Start of Information given

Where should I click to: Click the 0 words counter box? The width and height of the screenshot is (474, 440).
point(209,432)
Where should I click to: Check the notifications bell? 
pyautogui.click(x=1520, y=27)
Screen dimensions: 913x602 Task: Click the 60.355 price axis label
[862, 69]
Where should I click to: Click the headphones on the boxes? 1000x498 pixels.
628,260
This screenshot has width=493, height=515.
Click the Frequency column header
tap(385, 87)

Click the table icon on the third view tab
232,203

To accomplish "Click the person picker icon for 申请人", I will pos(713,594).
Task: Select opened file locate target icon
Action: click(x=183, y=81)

End of Information given

Only the lines from the one containing "This screenshot has width=493, height=515." through the end of the entries above should be written out, exactly and in full.

Answer to the problem:
This screenshot has width=493, height=515.
Click the Frequency column header
tap(385, 87)

Click the table icon on the third view tab
232,203

To accomplish "Click the person picker icon for 申请人", I will pos(713,594).
Task: Select opened file locate target icon
Action: click(x=183, y=81)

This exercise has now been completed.